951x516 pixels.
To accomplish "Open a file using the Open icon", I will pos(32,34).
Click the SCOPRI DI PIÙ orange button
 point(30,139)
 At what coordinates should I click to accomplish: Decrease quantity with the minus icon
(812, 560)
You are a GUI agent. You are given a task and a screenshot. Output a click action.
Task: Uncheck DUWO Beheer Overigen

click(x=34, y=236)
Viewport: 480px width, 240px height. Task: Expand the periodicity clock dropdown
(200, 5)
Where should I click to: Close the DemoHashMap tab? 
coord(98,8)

__________________________________________________

**About this task**
Please output the complete set of records above without any alteration.

**Result of the exercise**
951x516 pixels.
To accomplish "Open a file using the Open icon", I will pos(32,34).
Click the SCOPRI DI PIÙ orange button
 point(30,139)
 At what coordinates should I click to accomplish: Decrease quantity with the minus icon
(812, 560)
You are a GUI agent. You are given a task and a screenshot. Output a click action.
Task: Uncheck DUWO Beheer Overigen

click(x=34, y=236)
Viewport: 480px width, 240px height. Task: Expand the periodicity clock dropdown
(200, 5)
Where should I click to: Close the DemoHashMap tab? 
coord(98,8)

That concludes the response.